March 11, 2021
Digest: A judge may accept or reject plea dispositions but, in doing so, may not adopt a broad policy that omits individualized determinations.
Rules: 22 NYCRR 100.2(A); 100.3; Opinions 20-152; 20-01; 19-47; 10-32/10-48; 09-13; 06-174; People v Argentieri, 66 AD3d 558 (1st Dept 2009); People v Mead, 64 Misc3d 1230(A) (Sullivan County Ct 2019); New York Criminal Practice § 12.09 (2020).
A part-time judge asks if it is ethically permissible to “refuse to accept a disposition to a violation, from a misdemeanor, where the prosecution insists that the matter not be sealed as a condition of the reduction.”
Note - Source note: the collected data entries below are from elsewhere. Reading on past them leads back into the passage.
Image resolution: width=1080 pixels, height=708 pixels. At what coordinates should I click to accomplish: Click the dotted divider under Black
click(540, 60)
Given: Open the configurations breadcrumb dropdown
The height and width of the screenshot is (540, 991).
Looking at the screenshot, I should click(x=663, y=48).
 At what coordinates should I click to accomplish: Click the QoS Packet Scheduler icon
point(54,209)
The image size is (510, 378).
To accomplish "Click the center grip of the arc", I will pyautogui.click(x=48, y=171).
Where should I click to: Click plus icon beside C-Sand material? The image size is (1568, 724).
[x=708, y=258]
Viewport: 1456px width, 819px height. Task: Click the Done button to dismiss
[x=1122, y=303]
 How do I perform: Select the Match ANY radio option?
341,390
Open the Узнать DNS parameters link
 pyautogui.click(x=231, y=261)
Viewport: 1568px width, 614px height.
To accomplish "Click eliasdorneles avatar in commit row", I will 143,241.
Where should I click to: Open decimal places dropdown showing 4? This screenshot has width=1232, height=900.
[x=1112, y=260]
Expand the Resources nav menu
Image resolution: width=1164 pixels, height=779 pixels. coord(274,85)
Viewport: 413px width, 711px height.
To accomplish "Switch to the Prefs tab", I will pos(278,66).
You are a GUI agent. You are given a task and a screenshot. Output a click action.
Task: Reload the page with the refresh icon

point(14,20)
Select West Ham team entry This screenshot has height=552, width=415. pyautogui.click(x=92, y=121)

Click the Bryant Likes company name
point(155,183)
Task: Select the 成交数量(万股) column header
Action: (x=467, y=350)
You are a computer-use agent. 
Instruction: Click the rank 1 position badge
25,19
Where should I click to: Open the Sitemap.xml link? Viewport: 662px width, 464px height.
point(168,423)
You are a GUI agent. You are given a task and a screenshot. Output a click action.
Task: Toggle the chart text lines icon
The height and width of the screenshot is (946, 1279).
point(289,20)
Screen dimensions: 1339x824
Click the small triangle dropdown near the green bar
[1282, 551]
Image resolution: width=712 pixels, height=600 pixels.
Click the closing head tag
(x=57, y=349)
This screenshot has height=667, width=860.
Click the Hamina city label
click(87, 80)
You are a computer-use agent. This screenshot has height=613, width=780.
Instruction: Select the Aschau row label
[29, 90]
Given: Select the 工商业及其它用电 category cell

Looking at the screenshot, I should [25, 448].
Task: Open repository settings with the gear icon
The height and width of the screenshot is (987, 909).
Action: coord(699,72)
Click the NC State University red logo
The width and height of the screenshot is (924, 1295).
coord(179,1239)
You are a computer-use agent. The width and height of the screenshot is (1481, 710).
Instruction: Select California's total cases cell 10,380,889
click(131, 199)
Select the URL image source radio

A judge must respect and comply with the law and must always act in a manner that promotes public confidence in the judiciary’s integrity and impartiality (see 22 NYCRR 100.2[A]), performing the duties of judicial office impartially (see 22 NYCRR 100.3).
To the extent the inquiry implicates any disputed legal issues arising under criminal law and procedure, we cannot comment on them (see e.g. Opinions 09-13; 06-174). Nevertheless, we believe a few general principles are relevant to the question presented. First, we understand prosecutors have nearly absolute discretion in determining whether charges are to be preferred, amended or reduced (see e.g. People v Mead, 64 Misc3d 1230(A) [Sullivan County Ct 2019]). Second, a judge, as an exercise of discretion, may accept or reject criminal plea dispositions (see generally People v Argentieri, 66 AD3d 558 [1st Dept 2009]; New York Criminal Practice § 12.09 ; Opinions 20-152; 10-32/10-48) but is required to make good faith, individualized determinations regarding the law and its application (see Opinion 19-47). Third, a judge who makes a good-faith legal determination based on the apparently controlling statutes and/or case law “is necessarily acting ethically” (Opinion 20-01 [citation omitted]). Thus, a judge acting in good faith does not commit an ethical infraction merely because their decision is challenged and reversed on appeal or otherwise found to be legally incorrect.
Applied here, the judge may, where legally appropriate on the facts presented, exercise their discretion to “refuse to accept a [plea] disposition.” However, the judge should not adopt a broad policy that omits individualized determinations.